Supplied passage:
■ ■ ■ ■ ■ ■ ■

When I started pondering the effects of violence in media for this article, the headlines were filled with the story of two 12-year-old girls who stabbed their friend nineteen times. They had planned together to kill their friend after reading horror stories on the internet. This event ignited discussion about the impact of violent media on children. The debate got pretty heated with people tossing about statistics on either side.
It’s very easy to blame TV, music, video games, movies, or the internet when it comes to tragic situations like this. Plenty of studies do seem to support the idea that violence in media results in violent and aggressive behavior in children. While it’s true that what we watch, listen to, and read has an effect on us, it’s only once piece of the puzzle. After all, Cain killed his brother, Abel, long before Grand Theft Auto became a best-selling video game.
All of us are selfish, sinful human beings with the capacity to do terrible things. Simply avoiding violent media is not going to change that. The real issue, is a heart issue. Of course, that does not mean that we should just let our children watch whatever they like on TV!
When our children are young, it’s pretty easy to control the kinds of media they consume. I doubt that Veggie Tales and Sesame Street are likely to spark any particularly violent behavior in children! It does get a lot harder as our kids grow up though. By the time they hit middle school, they are spending more time with friends and they aren’t always visiting homes with the same media guidelines as their own home. What’s a parent to do?
Now is the time to help your child learn to make wise choices about the media they choose to spend their time on. Here are a few things to ponder when deciding what media we will take part in, no matter what age we are!

■ ■ ■ ■ ■ ■ ■

Records:
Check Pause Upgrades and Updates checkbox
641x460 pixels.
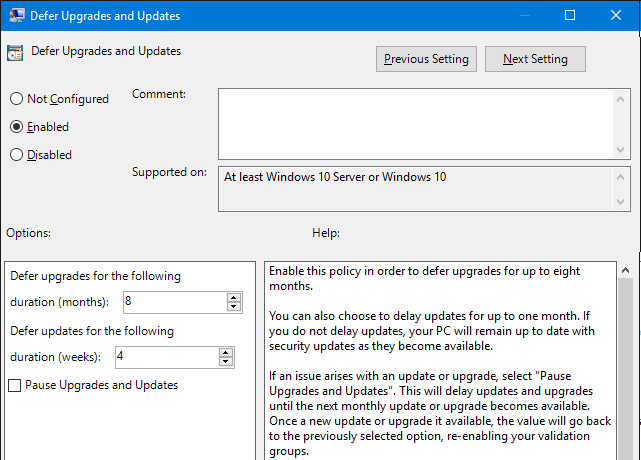(x=15, y=385)
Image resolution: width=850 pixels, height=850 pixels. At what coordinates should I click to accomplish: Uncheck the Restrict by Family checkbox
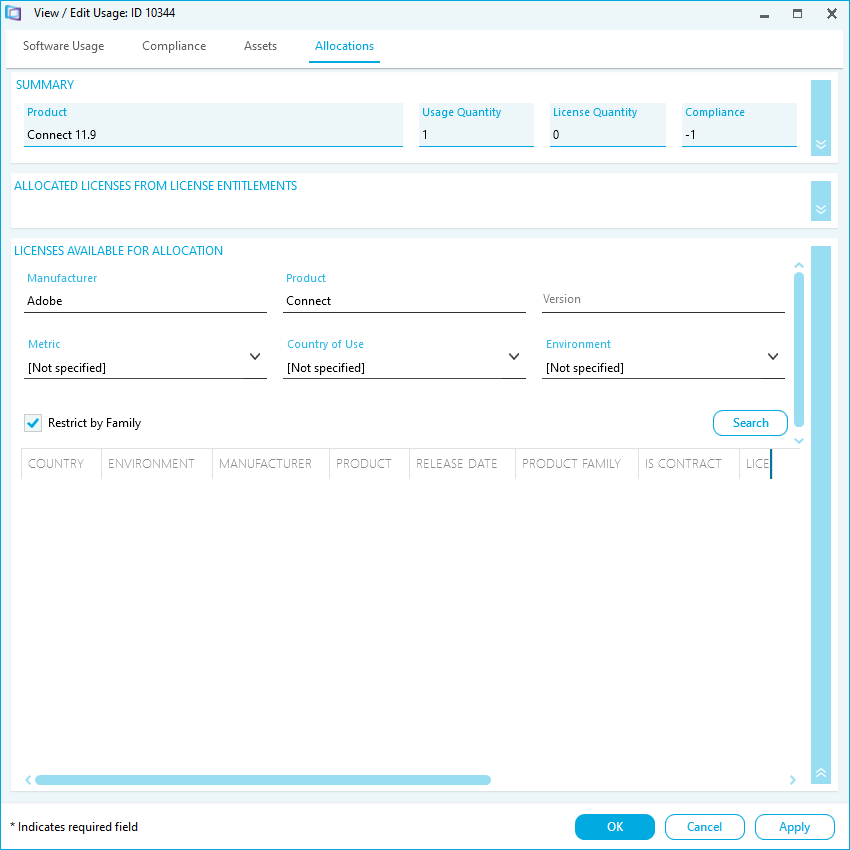[x=33, y=423]
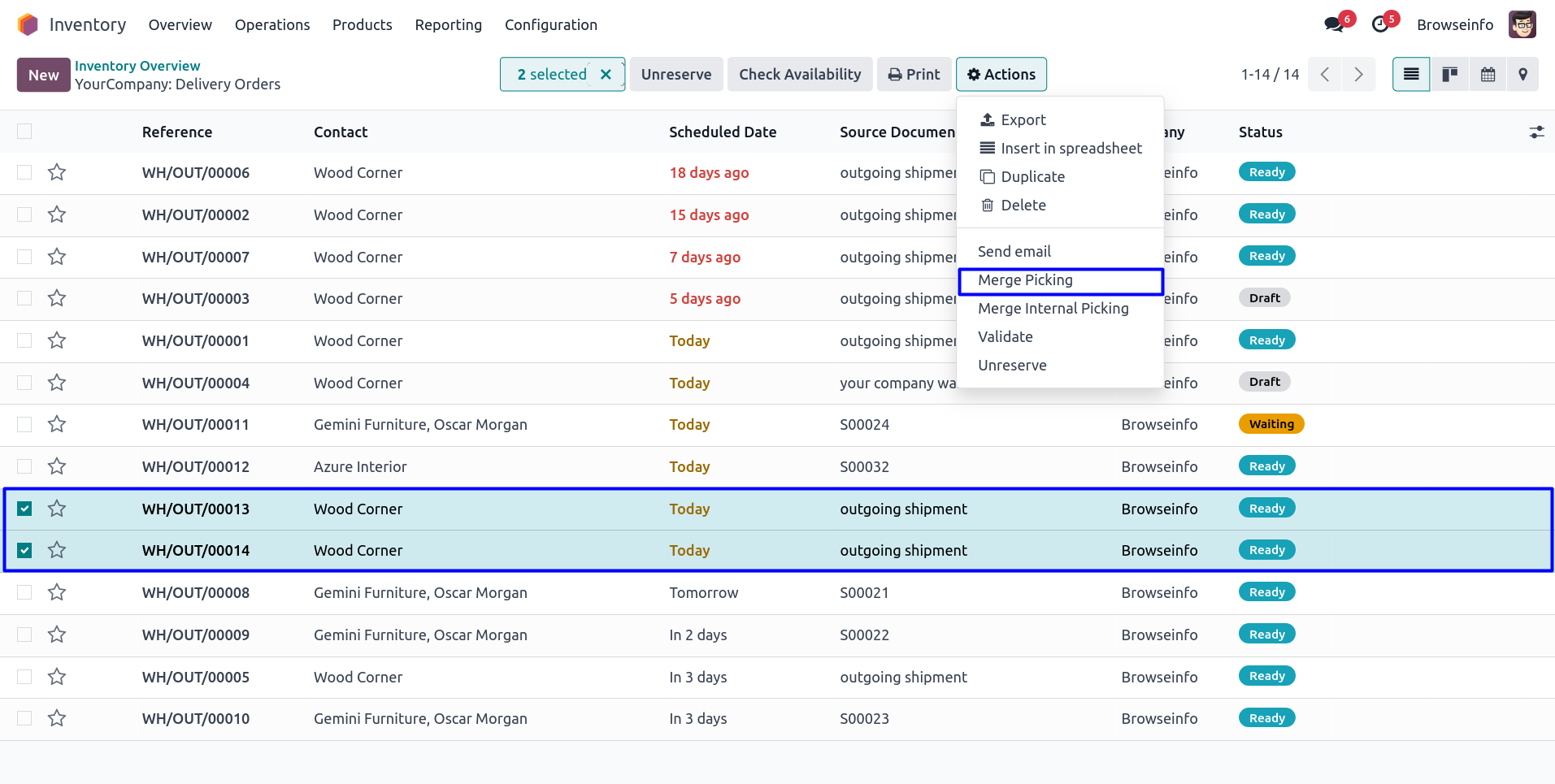Choose Merge Picking from Actions menu
The width and height of the screenshot is (1555, 784).
[x=1025, y=280]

■ ■ ■ ■ ■ ■ ■

What you should do:
Transcribe everything in the passage on violence in media from "All of us are" down to "parent to do?".

Response to this task:
All of us are selfish, sinful human beings with the capacity to do terrible things. Simply avoiding violent media is not going to change that. The real issue, is a heart issue. Of course, that does not mean that we should just let our children watch whatever they like on TV!
When our children are young, it’s pretty easy to control the kinds of media they consume. I doubt that Veggie Tales and Sesame Street are likely to spark any particularly violent behavior in children! It does get a lot harder as our kids grow up though. By the time they hit middle school, they are spending more time with friends and they aren’t always visiting homes with the same media guidelines as their own home. What’s a parent to do?